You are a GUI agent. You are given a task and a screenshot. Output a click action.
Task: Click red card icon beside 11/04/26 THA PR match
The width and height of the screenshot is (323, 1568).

===============

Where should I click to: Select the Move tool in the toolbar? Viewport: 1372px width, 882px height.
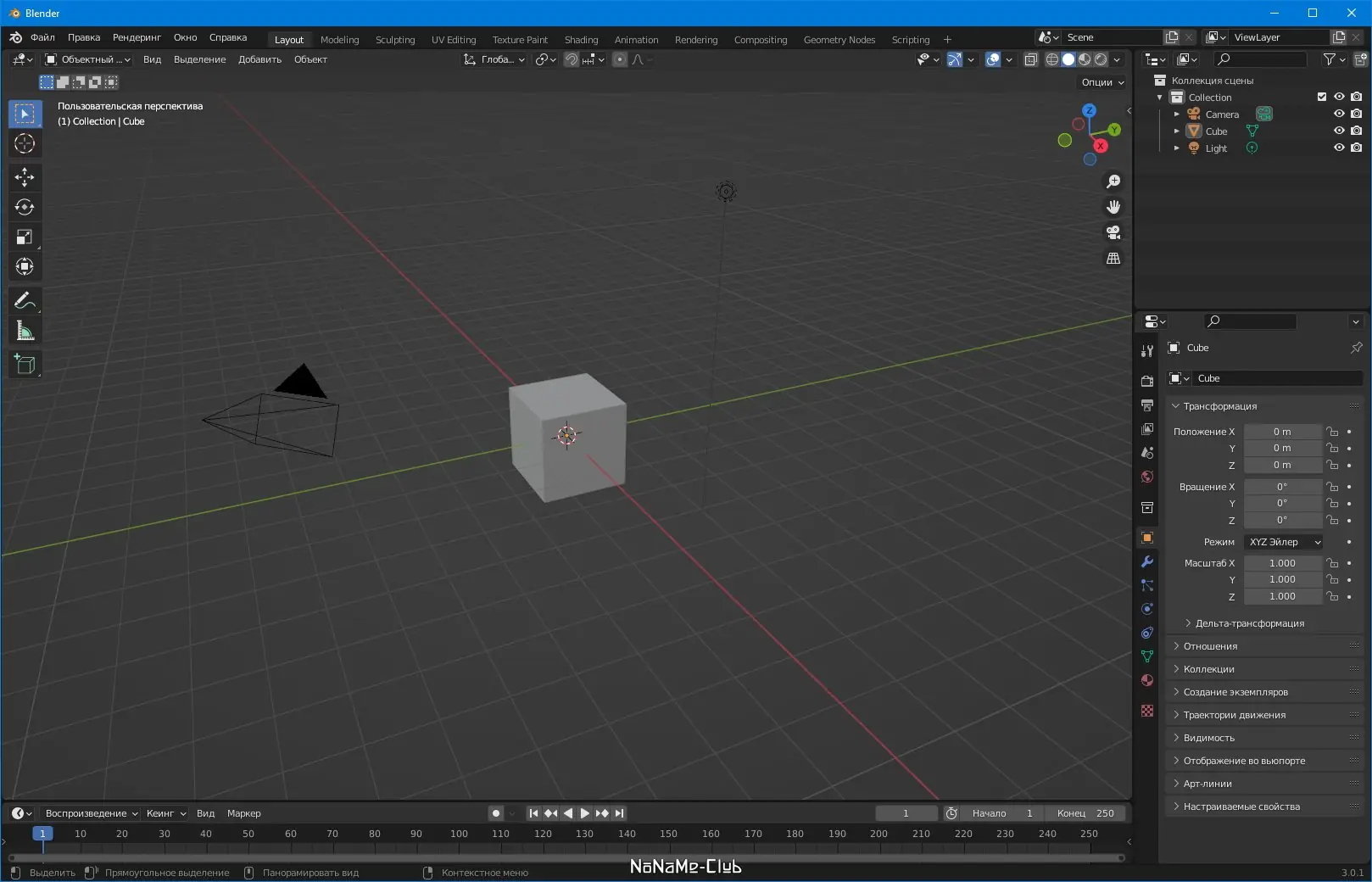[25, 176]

===============

*Exercise description*
Using the entries above, output exactly the lines between the line holding "Task: Click red" and the line holding "The width and", end lines included, and nothing more.

*Answer box*
Task: Click red card icon beside 11/04/26 THA PR match
The width and height of the screenshot is (323, 1568).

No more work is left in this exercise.